# Building cold smoker



## dave17a (Dec 1, 2013)

001.jpg



__ dave17a
__ Dec 1, 2013






Back in the middle and the sides with base in front of you. 15% off at Sutherlands this weekend. 1/2 " plywood and 2x4s. Screws I needed, plus had some. Had some 1 3/4. Bought 2 1/2 and 1 1/2. Ripped 2x4s for racks and top 3 were bored 1 1/2" center before rip. Front is cut but doors not cut out. More pics to come. Been stocking cheese and gonna buy some bellies.


----------



## dave17a (Dec 2, 2013)

Also was thinking high rib tin, like on Morton buildings, baked enamel of course, for roof and that would work for top vent. That would reduce bying flake board, tar paper and all putting screen in high spots on tin for dobbers and such.


----------



## link (Dec 2, 2013)

That looks pretty awesome.

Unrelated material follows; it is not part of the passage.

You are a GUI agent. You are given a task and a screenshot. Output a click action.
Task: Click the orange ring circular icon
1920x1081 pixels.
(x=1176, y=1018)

I have been planning on building one similar to this if I ever get to doing so. WOuld love it it you would share some dimensions and such.


----------



## dave17a (Dec 3, 2013)

Get ya some later. Laying out is not my game. Carpentry is not my trade, but experiance helps. Thought I thunk ahead, but had some issues on door. Building around oven racks off old stove that is going to scrapper. It is 26"Wx30" deep. 10" apart on racks. Nothin fancy even though gots lot of cedar laying around for trim.


----------



## dave17a (Dec 3, 2013)

Gonna do 2' overhang in front and 2" over on the other 3 sides


----------



## dave17a (Dec 5, 2013)

Cannot go off what I do, build as I go halve the time. Will finish this baby this weekend. Will post pics. Do some seasoning to get the wood coated. Been stocking up on cheese. Wife got coupon at school from local butcher, sooo gotta get some bellies. Having drawbacks and gotta get it going. Sausage too.


----------